Files
Redflag/docs/3_BACKLOG/P3-001_Duplicate-Command-Prevention.md

176 lines
6.4 KiB
Markdown

# Duplicate Command Prevention System
**Priority**: P3 (Enhancement)
**Source Reference**: From quick-todos.md line 21
**Status**: Analyzed, Ready for Implementation
## Problem Statement
The current command scheduling system has no duplicate detection mechanism. Multiple instances of the same command can be queued for an agent (e.g., multiple `scan_apt` commands), causing unnecessary work, potential conflicts, and wasted system resources.
## Feature Description
Implement duplicate command prevention logic that checks for existing pending/sent commands of the same type before creating new ones, while preserving legitimate retry and interval scheduling behavior.
## Acceptance Criteria
1. System checks for recent duplicate commands before creating new ones
2. Uses `AgentID` + `CommandType` + `Status IN ('pending', 'sent')` as duplicate criteria
3. Time-based window to allow legitimate repeats (e.g., 5 minutes)
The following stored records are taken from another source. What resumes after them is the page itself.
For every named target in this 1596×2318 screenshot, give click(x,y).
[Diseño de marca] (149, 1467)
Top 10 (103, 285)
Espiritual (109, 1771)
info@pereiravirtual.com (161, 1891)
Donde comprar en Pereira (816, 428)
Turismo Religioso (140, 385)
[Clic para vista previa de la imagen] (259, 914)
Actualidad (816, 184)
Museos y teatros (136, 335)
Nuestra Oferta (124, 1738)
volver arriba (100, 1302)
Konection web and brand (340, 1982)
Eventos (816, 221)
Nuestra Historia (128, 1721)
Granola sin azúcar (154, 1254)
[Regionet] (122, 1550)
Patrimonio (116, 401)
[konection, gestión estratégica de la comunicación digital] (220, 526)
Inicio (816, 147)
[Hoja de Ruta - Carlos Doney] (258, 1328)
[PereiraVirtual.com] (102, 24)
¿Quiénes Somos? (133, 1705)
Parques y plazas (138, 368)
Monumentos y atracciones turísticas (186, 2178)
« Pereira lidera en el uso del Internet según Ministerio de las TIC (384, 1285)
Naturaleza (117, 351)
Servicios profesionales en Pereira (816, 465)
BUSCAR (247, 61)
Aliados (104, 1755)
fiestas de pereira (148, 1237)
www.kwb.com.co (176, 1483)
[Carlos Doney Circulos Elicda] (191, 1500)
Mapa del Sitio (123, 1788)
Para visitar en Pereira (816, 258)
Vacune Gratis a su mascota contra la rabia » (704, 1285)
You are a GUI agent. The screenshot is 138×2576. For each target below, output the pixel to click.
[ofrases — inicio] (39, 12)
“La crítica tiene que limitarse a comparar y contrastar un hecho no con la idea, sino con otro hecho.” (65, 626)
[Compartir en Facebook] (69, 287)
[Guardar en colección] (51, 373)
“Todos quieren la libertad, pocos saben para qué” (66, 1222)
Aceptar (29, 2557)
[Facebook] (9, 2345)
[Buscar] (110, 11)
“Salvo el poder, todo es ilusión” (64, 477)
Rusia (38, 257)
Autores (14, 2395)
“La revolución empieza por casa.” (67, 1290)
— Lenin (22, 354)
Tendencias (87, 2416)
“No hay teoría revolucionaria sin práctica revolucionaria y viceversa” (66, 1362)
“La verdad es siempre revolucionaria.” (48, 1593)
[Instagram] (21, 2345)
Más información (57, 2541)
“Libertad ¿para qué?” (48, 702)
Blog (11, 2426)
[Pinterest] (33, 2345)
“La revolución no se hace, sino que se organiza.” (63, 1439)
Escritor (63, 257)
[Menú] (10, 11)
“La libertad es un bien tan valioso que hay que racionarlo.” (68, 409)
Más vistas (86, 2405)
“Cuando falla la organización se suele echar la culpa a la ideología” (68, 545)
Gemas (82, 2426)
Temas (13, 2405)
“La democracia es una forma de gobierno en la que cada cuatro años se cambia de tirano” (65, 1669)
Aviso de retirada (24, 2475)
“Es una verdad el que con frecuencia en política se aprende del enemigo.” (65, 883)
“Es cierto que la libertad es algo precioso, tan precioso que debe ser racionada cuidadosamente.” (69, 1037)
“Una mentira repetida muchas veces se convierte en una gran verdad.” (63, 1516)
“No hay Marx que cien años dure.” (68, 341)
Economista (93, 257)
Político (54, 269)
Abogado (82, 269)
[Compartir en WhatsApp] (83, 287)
4. Skip duplicates only if recent (configurable timeframe)
5. Preserve legitimate scheduling and retry logic
6. Logging of duplicate prevention for monitoring
7. Manual commands can override duplicate prevention
## Technical Approach
### 1. Database Query Layer
**New Query Function** (`aggregator-server/internal/database/queries/`):
```sql
-- Check for recent duplicate commands
SELECT COUNT(*) FROM commands
WHERE agent_id = $1
AND command_type = $2
AND status IN ('pending', 'sent')
AND created_at > NOW() - INTERVAL '5 minutes';
```
**Go Implementation**:
```go
func (q *Queries) CheckRecentDuplicate(agentID uuid.UUID, commandType string, timeWindow time.Duration) (bool, error) {
var count int
err := q.db.QueryRow(`
SELECT COUNT(*) FROM commands
WHERE agent_id = $1
AND command_type = $2
AND status IN ('pending', 'sent')
AND created_at > NOW() - $3::INTERVAL
`, agentID, commandType, timeWindow).Scan(&count)
return count > 0, err
}
```
### 2. Scheduler Integration
**Enhanced Command Creation** (`aggregator-server/internal/services/scheduler.go`):
```go
func (s *Scheduler) CreateCommandWithDuplicateCheck(agentID uuid.UUID, commandType string, payload interface{}, force bool) error {
// Skip duplicate check for forced commands
if !force {
isDuplicate, err := s.queries.CheckRecentDuplicate(agentID, commandType, 5*time.Minute)
if err != nil {
return fmt.Errorf("failed to check for duplicates: %w", err)
}
if isDuplicate {
log.Printf("Skipping duplicate %s command for agent %s (created within 5 minutes)", commandType, agentID)
return nil
}
}
// Create command normally
return s.queries.CreateCommand(agentID, commandType, payload)
}
```
### 3. Configuration
**Duplicate Prevention Settings**:
- Time window: 5 minutes (configurable via environment)
- Command types to check: `scan_apt`, `scan_dnf`, `scan_updates`, etc.
- Manual command override: Force flag to bypass duplicate check
- Logging level: Debug vs Info for duplicate skips
### 4. Monitoring and Logging
**Duplicate Prevention Metrics**:
- Counter for duplicates prevented per command type
- Logging of duplicate prevention with agent and command details
- Dashboard metrics showing duplicate prevention effectiveness
## Definition of Done
- ✅ Database query for duplicate detection implemented
- ✅ Scheduler integrates duplicate checking before command creation
- ✅ Configurable time window for duplicate detection
- ✅ Manual commands can bypass duplicate prevention
- ✅ Proper logging and monitoring of duplicate prevention
- ✅ Unit tests for various duplicate scenarios
- ✅ Integration testing with scheduler behavior
- ✅ Performance impact assessment (minimal overhead)
## Test Plan
1. **Unit Tests**
- Test duplicate detection with various time windows
- Test command type filtering
- Test agent-specific duplicate checking
- Test force override functionality
2. **Integration Tests**
- Test scheduler behavior with duplicate prevention
- Test legitimate retry scenarios still work
- Test manual command override
- Test performance impact under load
3. **Scenario Tests**
- Multiple rapid `scan_apt` commands for same agent
- Different command types for same agent (should not duplicate)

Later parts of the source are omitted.